Bellocchio ha abbandonato il progetto di un film sul caso di Eluana Englaro?
E’ un dramma in cui la società italiana ha scoperto molte maschere. Per ora l’ho messo da parte, sto facendo altro. E poi la partenza di un film per me coincide con la presenza forte di immagini, non mi è sufficiente il messaggio. Mi ha commosso la vicenda di papà Englaro, un eroe laico con questa sua idea di rispetto della giustizia, che non accetta l’ipocrisia dell’eutanasia fatta di nascosto, come talvolta avviene, ma chiede che la legge gli riconosca il suo diritto.
E’ rimasta nel film l’idea di due storie?
Questa costrizione che obbliga una persona che vegeta a vivere sperando in un miracolo, me ne suggerisce un’altra di segno opposto. Quella di un medico, di uno psichiatra che lotta con tenacia perché un tossicodipendente, un’anoressica o un aspirante suicida amino la vita.
Sarà lei a curare la messinscena teatrale del suo film “I pugni in tasca”?
No, la regia è di Stefania De Santis che ha già lavorato con me. Gli attori saranno Ambra Angiolini, che aveva fatto un buon provino per Vincere, e mio figlio Pier Giorgio. Mi occuperò di fare delle correzioni al testo, ma non si tratta di attualizzarlo perché la vicenda familiare, fatta di follia e infelicità, comunque prescinde dal contorno sessantottino in cui molti l’hanno collocata.
“Vincere” uscirà ora in Francia e a febbraio negli Usa dove lei l’ha accompagnato in alcuni festival.
Ha avuto un’accoglienza molto positiva, mai un mio film era stato richiesto in così tanti festival d’oltreoceano: Chicago, Los Angeles, New York, Philadelphia e Telluride. C’è un grande interesse verso l’opera dovuto forse anche alle nostre attuali vicende politiche. La storia privata di Ida Dalser viene talvolta letta all’estero come la metafora di un’Italia devastata da Berlusconi. Eppure non ho mai pensato a un parallelo tra ieri e oggi.
Perché ha scelto per la sezione ‘Figli e amanti’ “Giuseppe Verdi” diretto da Carmine Gallone?
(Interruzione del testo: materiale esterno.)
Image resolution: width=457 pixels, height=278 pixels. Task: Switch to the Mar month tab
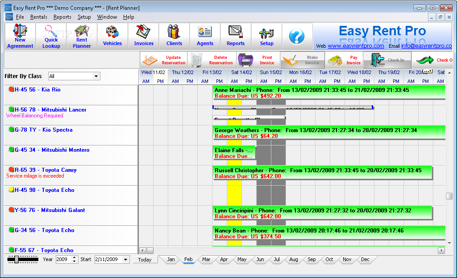click(206, 259)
In un primo tempo avevo pensato a Ottobre di Ejzenstejn che, nonostante sia un’opera di propaganda, rimane un capolavoro, stupenda avanguardia, tant’è che alcune immagini le ho messe in Vincere. Le difficoltà nel reperire una buona copia, mi hanno spinto a buttarmi sul sentimentale. E mi sono ricordato di un film che aveva emozionato me 14enne: Giuseppe Verdi di Raffaello Matarazzo, con il personaggio di Giuseppina Strepponi molto bella e sensuale, interpretato da Gaby André, madre di Carole André. E’ lei a salvare Verdi nel momento più difficile della sua vita, quando ha perso la moglie, i figli e ha appena fatto fiasco alla Scala. E’ lei a credere in lui e a convincerlo a mettere in musica il libretto del ‘Nabucco’.
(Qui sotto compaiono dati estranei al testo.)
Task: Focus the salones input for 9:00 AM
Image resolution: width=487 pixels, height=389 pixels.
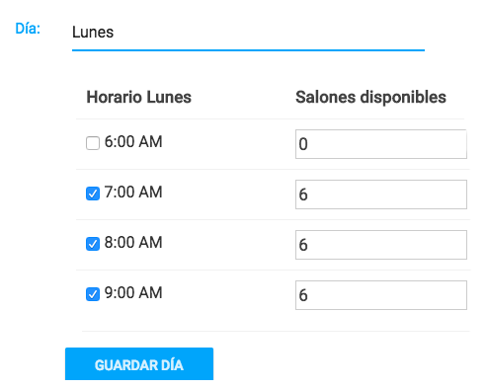Action: [x=381, y=295]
Ma questo film è di Matarazzo e non di Gallone.
Purtroppo c’è stato un equivoco con la direzione del Festival perché titolo è lo stesso. Ma non importa, mi spiace solo che nel Giuseppe Verdi che Gallone realizzò nel 1938 l’attrice nella parte della Strepponi non sia seducente come l’altra. E in questo caso c’è la curiosità che il fascismo, dopo aver inneggiato al futurismo, una volta al potere recupera il rapporto con la tradizione, di qui il revival dell’opera lirica.
Da dove viene questa sua passione per il melodramma?
E’ la musica della mia formazione, un amore che in parte mi ha passato mia madre. Ascoltavo le romanze con i dischi a 78 giri, mai le opere intere. Un amore che mi ha spinto all’idea, rimasta tale, di un film tratto dai “Pagliacci”, realizzato in economia, utilizzando la presa diretta e girandolo in un piccolo paese.